Daha işe alım sürecinde başlıyor bu ayrımcılık ve aynı işi yaptığımız erkek işçilerden daha düşük ücretle, daha olumsuz koşullarda çalışıyoruz. Aslında birkaç tane veri, her şeyi açıklıyor çok net bir biçimde. Türkiye İstatistik Kurumu, geçen hafta 2022 yılı dördüncü çeyrek rakamlarını açıkladı. Türkiye’de çalışma çağında 65 milyon insan var. Bu 65 milyon nüfusun sadece 22 milyonu kayıtlı ve tam zamanlı istihdamda. Kadınlar içinse tablo daha da kötü. Her 100 kadından sadece 19’u kayıtlı ve tam zamanlı istihdamda görünüyor. Yani aslında çalışma şansını elde edebilen kadınların da çok büyük bir kısmı güvencesiz, kayıt dışı evden yarı zamanlı, kısmi zamanlı, sendikasız, sigortasız çalıştırılacak bir ucuz iş gücü olarak görülüyor. Deprem bölgesine baktığımızda da Genel- İş Sendika’mızın raporunda çarpıcı veriler var. Deprem bölgesinde çalışan kadınların yarısı kayıt dışı çalışıyor. İşte kayıt dışı çalıştırmanın böyle bir afette ve felakette nasıl sonuçlar doğurduğunu görüyoruz. Deprem bölgesinde çalışan kadınların yarısı kayıt dışı çalıştığı için hiçbir sosyal güvenlik önleminden de yararlanamayacak, işsizlik maaşı da alamayacak, kısa çalışmadan da yararlanamayacak.

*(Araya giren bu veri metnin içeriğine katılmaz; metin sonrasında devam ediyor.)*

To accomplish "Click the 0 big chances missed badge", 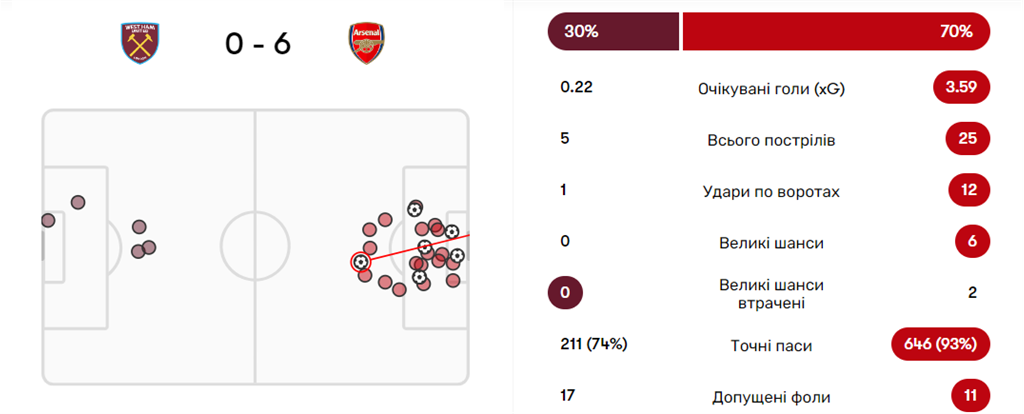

"Kadınlar ayrımcılığın kıskacında yaşam mücadelesi veriyor"

Yani aslında kadınlar; ayrımcılığın, eşitsizliğin, güvencesizliğin kıskacında yaşam mücadelesi veriyor. Pandemide de çok açık bir biçimde gördük ki, her kriz dönemi, ekonomik krizler, pandemi gibi bu tür felaketler, afetler, deprem felaketi gibi her süreçlerde kadınlar bunun faturasını çok daha ağır bir biçimde ödüyor. Pandemide kadınlar daha fazla eve kapandı. Daha fazla ev içindeki iş yükü arttı, kadına yönelik şiddet arttı, kadınlar daha fazla istihdamdan çekildi, işini ve gelirini kaybetmek zorunda kaldı. Şimdi de benzer bir tabloyu deprem bölgesinde yaşıyoruz ve maalesef yaşamaya da devam edeceğiz. O nedenle bizler buradan kadınların çalışma hayatına ve istihdama katılımının önündeki tüm engellerin kaldırılması için, kadınların eş değer işe eşit ücretle, erkek işçilerle eşit koşullarda çalışabildiği bir çalışma hayatı için, toplumsal cinsiyet ayrımcılığının, çalışma hayatımızın bütün hücrelerinden silinmesi için, eşitlik, adalet temelinde kurulacak bir çalışma hayatı ve bir toplumsal yaşam için, her alanda yaşadığımız şiddetin, tacizin, mobbingin ortadan kaldırılması için ve bununla ilgili kadına yönelik şiddeti ortadan kaldıracak her türlü politikanın hayata geçirilmesi için, yani İstanbul Sözleşmesi’nin, 6284 Sayılı 6284 Sayılı Ailenin Korunması ve Kadına Karşı Şiddetin Önlenmesine Dair Kanun’un uygulanması ve Uluslararası Çalışma Örgütü’nün (İLO) 190 Sayılı Şiddetle Mücadele Sözleşmesi’nin imzalanması için, yani kadınlar olarak eşitlik için, özgürlük için, adalet için, barış ve kardeşlik için, kadın dayanışmasıyla yan yana, omuz omuza mücadeleyi büyütmek için bugün bu 8 Mart’ta bir kez daha alanlardayız. Yaşasın kadın dayanışması, yaşasın 8 Mart. İnadına sendika, inadına DİSK.